EXERCISE PROMPT:
All that is needed is every record, duplicated exactly.

** ENTRIES SUPPLIED follows **

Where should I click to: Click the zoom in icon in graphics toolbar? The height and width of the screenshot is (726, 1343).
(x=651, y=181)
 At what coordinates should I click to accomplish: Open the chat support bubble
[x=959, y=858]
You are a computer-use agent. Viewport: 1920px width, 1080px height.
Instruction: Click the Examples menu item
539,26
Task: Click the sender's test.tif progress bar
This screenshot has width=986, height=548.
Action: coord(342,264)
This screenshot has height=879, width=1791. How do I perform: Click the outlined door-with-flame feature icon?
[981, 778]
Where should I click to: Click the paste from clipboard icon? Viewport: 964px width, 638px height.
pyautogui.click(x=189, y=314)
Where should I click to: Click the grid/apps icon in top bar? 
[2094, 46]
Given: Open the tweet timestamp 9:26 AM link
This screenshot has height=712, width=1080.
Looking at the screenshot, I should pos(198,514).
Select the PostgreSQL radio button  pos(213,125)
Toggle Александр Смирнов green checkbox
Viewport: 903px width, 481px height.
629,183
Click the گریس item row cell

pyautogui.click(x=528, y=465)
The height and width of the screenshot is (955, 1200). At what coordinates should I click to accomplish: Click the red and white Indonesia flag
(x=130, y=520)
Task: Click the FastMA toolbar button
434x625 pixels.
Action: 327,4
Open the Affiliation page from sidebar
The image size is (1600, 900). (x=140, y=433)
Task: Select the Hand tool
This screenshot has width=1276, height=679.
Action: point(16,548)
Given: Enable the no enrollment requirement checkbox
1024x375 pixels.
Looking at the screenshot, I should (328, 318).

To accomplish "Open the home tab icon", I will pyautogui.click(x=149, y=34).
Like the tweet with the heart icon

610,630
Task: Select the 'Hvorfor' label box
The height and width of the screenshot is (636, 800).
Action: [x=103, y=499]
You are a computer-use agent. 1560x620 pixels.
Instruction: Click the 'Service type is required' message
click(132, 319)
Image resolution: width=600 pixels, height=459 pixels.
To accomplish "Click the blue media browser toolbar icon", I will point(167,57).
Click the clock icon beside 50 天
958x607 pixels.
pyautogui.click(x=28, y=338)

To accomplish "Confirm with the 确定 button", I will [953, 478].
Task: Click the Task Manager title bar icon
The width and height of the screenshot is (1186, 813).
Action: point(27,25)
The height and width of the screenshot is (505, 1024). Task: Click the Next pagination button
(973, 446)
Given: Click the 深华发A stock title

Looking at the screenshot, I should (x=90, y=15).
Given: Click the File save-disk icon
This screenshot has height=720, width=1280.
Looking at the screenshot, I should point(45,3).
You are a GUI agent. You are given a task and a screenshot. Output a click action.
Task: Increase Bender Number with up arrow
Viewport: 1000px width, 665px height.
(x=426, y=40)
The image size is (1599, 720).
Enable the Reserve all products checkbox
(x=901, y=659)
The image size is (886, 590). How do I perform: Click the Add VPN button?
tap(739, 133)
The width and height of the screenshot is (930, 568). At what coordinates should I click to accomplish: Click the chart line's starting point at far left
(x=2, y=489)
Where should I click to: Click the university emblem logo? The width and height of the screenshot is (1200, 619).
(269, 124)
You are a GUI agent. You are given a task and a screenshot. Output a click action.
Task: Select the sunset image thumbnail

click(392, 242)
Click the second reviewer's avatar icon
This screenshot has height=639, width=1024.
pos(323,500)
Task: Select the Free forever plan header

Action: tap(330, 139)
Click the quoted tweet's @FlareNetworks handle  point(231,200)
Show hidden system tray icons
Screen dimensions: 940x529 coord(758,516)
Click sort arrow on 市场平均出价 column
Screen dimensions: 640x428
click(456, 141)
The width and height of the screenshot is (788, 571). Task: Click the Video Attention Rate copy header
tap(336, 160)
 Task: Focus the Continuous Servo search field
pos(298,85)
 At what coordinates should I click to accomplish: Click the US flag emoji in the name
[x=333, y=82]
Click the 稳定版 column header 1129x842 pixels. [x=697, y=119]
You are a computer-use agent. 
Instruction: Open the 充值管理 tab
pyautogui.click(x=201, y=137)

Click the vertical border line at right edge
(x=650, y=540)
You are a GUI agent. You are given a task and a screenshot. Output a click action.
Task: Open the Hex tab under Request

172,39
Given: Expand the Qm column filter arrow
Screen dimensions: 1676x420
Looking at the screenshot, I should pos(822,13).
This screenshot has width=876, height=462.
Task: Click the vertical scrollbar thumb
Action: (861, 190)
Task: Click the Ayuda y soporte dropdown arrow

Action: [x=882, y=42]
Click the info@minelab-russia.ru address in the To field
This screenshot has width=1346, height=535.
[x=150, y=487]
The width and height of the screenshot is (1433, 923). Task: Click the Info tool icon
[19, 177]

** End of ENTRIES SUPPLIED **

ANSWER BOX:
Where should I click to: Click the zoom in icon in graphics toolbar? The height and width of the screenshot is (726, 1343).
(x=651, y=181)
 At what coordinates should I click to accomplish: Open the chat support bubble
[x=959, y=858]
You are a computer-use agent. Viewport: 1920px width, 1080px height.
Instruction: Click the Examples menu item
539,26
Task: Click the sender's test.tif progress bar
This screenshot has width=986, height=548.
Action: coord(342,264)
This screenshot has height=879, width=1791. How do I perform: Click the outlined door-with-flame feature icon?
[981, 778]
Where should I click to: Click the paste from clipboard icon? Viewport: 964px width, 638px height.
pyautogui.click(x=189, y=314)
Where should I click to: Click the grid/apps icon in top bar? 
[2094, 46]
Given: Open the tweet timestamp 9:26 AM link
This screenshot has height=712, width=1080.
Looking at the screenshot, I should pos(198,514).
Select the PostgreSQL radio button  pos(213,125)
Toggle Александр Смирнов green checkbox
Viewport: 903px width, 481px height.
629,183
Click the گریس item row cell

pyautogui.click(x=528, y=465)
The height and width of the screenshot is (955, 1200). At what coordinates should I click to accomplish: Click the red and white Indonesia flag
(x=130, y=520)
Task: Click the FastMA toolbar button
434x625 pixels.
Action: 327,4
Open the Affiliation page from sidebar
The image size is (1600, 900). (x=140, y=433)
Task: Select the Hand tool
This screenshot has width=1276, height=679.
Action: point(16,548)
Given: Enable the no enrollment requirement checkbox
1024x375 pixels.
Looking at the screenshot, I should (328, 318).

To accomplish "Open the home tab icon", I will pyautogui.click(x=149, y=34).
Like the tweet with the heart icon

610,630
Task: Select the 'Hvorfor' label box
The height and width of the screenshot is (636, 800).
Action: [x=103, y=499]
You are a computer-use agent. 1560x620 pixels.
Instruction: Click the 'Service type is required' message
click(132, 319)
Image resolution: width=600 pixels, height=459 pixels.
To accomplish "Click the blue media browser toolbar icon", I will point(167,57).
Click the clock icon beside 50 天
958x607 pixels.
pyautogui.click(x=28, y=338)

To accomplish "Confirm with the 确定 button", I will [953, 478].
Task: Click the Task Manager title bar icon
The width and height of the screenshot is (1186, 813).
Action: point(27,25)
The height and width of the screenshot is (505, 1024). Task: Click the Next pagination button
(973, 446)
Given: Click the 深华发A stock title

Looking at the screenshot, I should (x=90, y=15).
Given: Click the File save-disk icon
This screenshot has height=720, width=1280.
Looking at the screenshot, I should point(45,3).
You are a GUI agent. You are given a task and a screenshot. Output a click action.
Task: Increase Bender Number with up arrow
Viewport: 1000px width, 665px height.
(x=426, y=40)
The image size is (1599, 720).
Enable the Reserve all products checkbox
(x=901, y=659)
The image size is (886, 590). How do I perform: Click the Add VPN button?
tap(739, 133)
The width and height of the screenshot is (930, 568). At what coordinates should I click to accomplish: Click the chart line's starting point at far left
(x=2, y=489)
Where should I click to: Click the university emblem logo? The width and height of the screenshot is (1200, 619).
(269, 124)
You are a GUI agent. You are given a task and a screenshot. Output a click action.
Task: Select the sunset image thumbnail

click(392, 242)
Click the second reviewer's avatar icon
This screenshot has height=639, width=1024.
pos(323,500)
Task: Select the Free forever plan header

Action: tap(330, 139)
Click the quoted tweet's @FlareNetworks handle  point(231,200)
Show hidden system tray icons
Screen dimensions: 940x529 coord(758,516)
Click sort arrow on 市场平均出价 column
Screen dimensions: 640x428
click(456, 141)
The width and height of the screenshot is (788, 571). Task: Click the Video Attention Rate copy header
tap(336, 160)
 Task: Focus the Continuous Servo search field
pos(298,85)
 At what coordinates should I click to accomplish: Click the US flag emoji in the name
[x=333, y=82]
Click the 稳定版 column header 1129x842 pixels. [x=697, y=119]
You are a computer-use agent. 
Instruction: Open the 充值管理 tab
pyautogui.click(x=201, y=137)

Click the vertical border line at right edge
(x=650, y=540)
You are a GUI agent. You are given a task and a screenshot. Output a click action.
Task: Open the Hex tab under Request

172,39
Given: Expand the Qm column filter arrow
Screen dimensions: 1676x420
Looking at the screenshot, I should pos(822,13).
This screenshot has width=876, height=462.
Task: Click the vertical scrollbar thumb
Action: (861, 190)
Task: Click the Ayuda y soporte dropdown arrow

Action: [x=882, y=42]
Click the info@minelab-russia.ru address in the To field
This screenshot has width=1346, height=535.
[x=150, y=487]
The width and height of the screenshot is (1433, 923). Task: Click the Info tool icon
[19, 177]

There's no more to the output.